Raithe ist die erste Hauptfigur, die man kennen lernt, und seine ruhige, meistens sehr bedachte Art macht ihn direkt sympathisch. Er ist kein Freund vieler Worte und lässt eher Taten sprechen. Er ist ein guter Kämpfer, aber lange nicht der Beste, wodurch er nicht zu perfekt wird. Sein baldiger Weggefährte Malcolm ist sein ziemliches Gegenteil: Eine Plaudertasche, die Wert aufs Aussehen legt und immer einen Spruch auf den Lippen hat. Ebenso oft wie Raithe kommen aber auch die beiden Protagonistinnen Persephone und Arion zu Wort. Erstere war einmal Frau des Clanführers und muss sich nun damit arrangieren, nicht mehr für ihren Stamm entscheiden zu können - besonders jetzt, wo ein Idiot auf dem Stuhl des Herrschers sitzt. Sie ist gewitzt und überaus mutig, kick-ass, ohne je zu kämpfen. Arion dagegen ist eine Fhrey, eine, die die sogenannte Kunst (also Magie) beherrscht und damit sehr gefährlich ist. Genau wie alle anderen Fhrey ist sie arrogant und hält sich für etwas Besseres. Natürlich ist klar, welche Rolle sie spielen wird, aber auch, wenn ihre Wandlung etwas schnell geht, begleitet man sie dennoch gern. Es gibt einige mehr oder minder gut ausgearbeite Gegenspieler, das richtig Böse werden wir aber wohl erst im nächsten Band kennen lernen.

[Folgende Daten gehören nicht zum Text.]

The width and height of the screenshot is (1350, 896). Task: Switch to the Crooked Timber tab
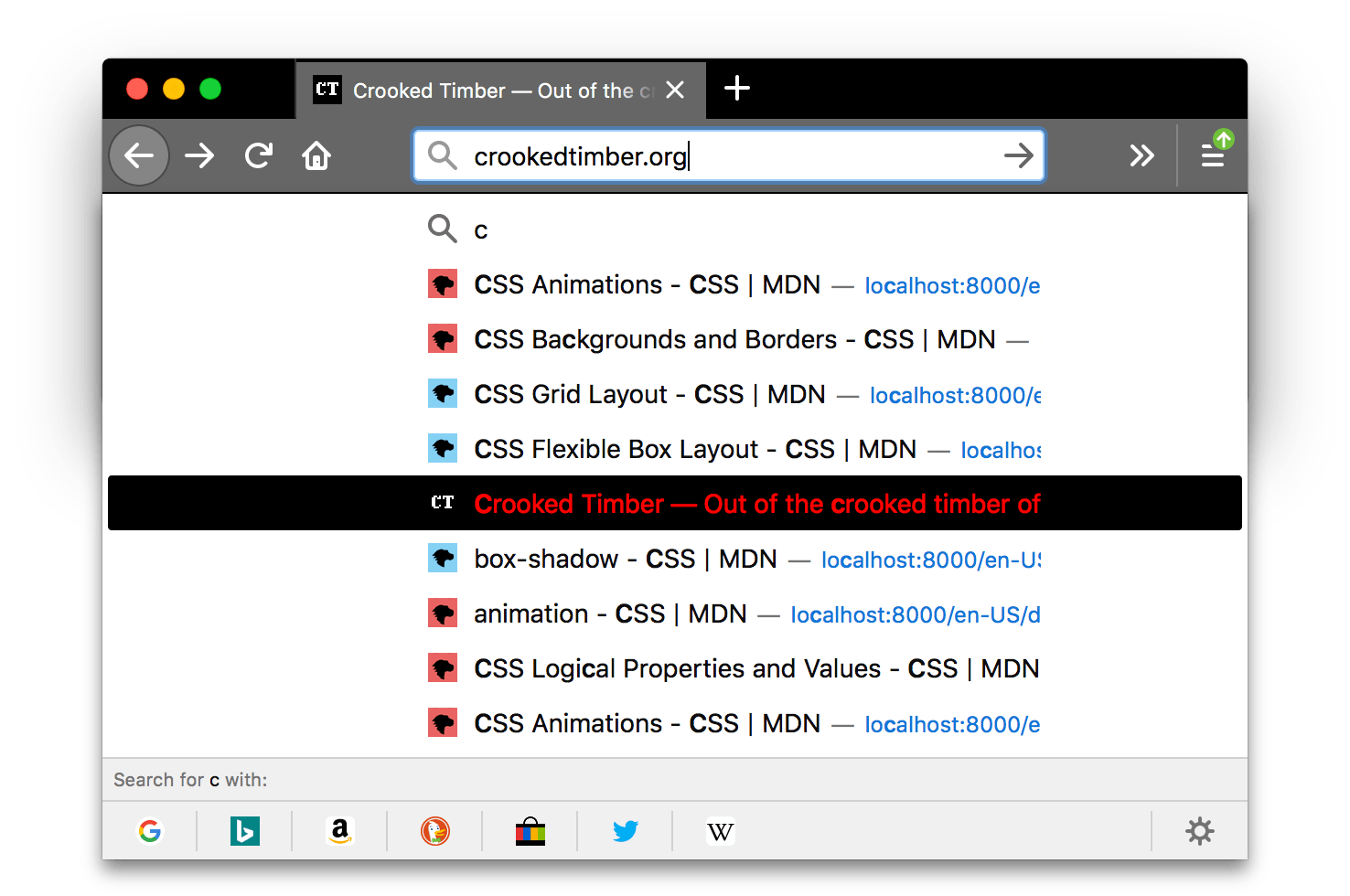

Natürlich ist einem die Geschichte zum Teil bekannt: Wie immer zu Beginn einer High Fantasy-Reihe gibt es verschiedene Handlungsstränge verschiedener Protagonisten, die langsam ineinander verwoben werden. Zum Glück sind die einzelnen Geschichten so interessant, dass das nicht weiter stört, und die Begegnungen werden auch nicht bis zur letzten Seite hinausgezögert. Sullivans Welt, in der ein Krieg vor Jahrhunderten vieles verändert hat und in der gottgleiche Wesen über alles herrschen, ist gut zu verstehen. Der grundlegende Aufbau ist nicht neu, dafür aber detailreich und überzeugend umgesetzt. Zwischendurch gibt es immer wieder fesselnde Kämpfe, aber auch die Dialoge wissen zu begeistern - schon allein, weil sich Männer und Frauen in vielem ebenbürtig sind und es daher zu tollen Gesprächen kommt. Der Schluss wartet mit dem ersten großen Kampf der Reihe auf, der allerdings nur der Grundstein für das noch Folgende ist. Den Fortgang der Geschichte kann ich jedenfalls kaum erwarten.
FAZIT:
Michael J. Sullivans neueste Reihe um das "First Empire" bedient sich bekannten Elementen - es gibt schließlich nur so viele Möglichkeiten in der High Fantasy -, verwebt diese aber mit vielen eigenen und vor allem spannenden Ideen. Besonders begeistern aber die großartig ausgearbeiteten Figuren, bei denen auch viele starke Frauen dabei sind. Ich freue mich nach der "Rebellion" auf das "Zeitenfeuer" im März nächsten Jahres. Sehr gute 4 Punkte.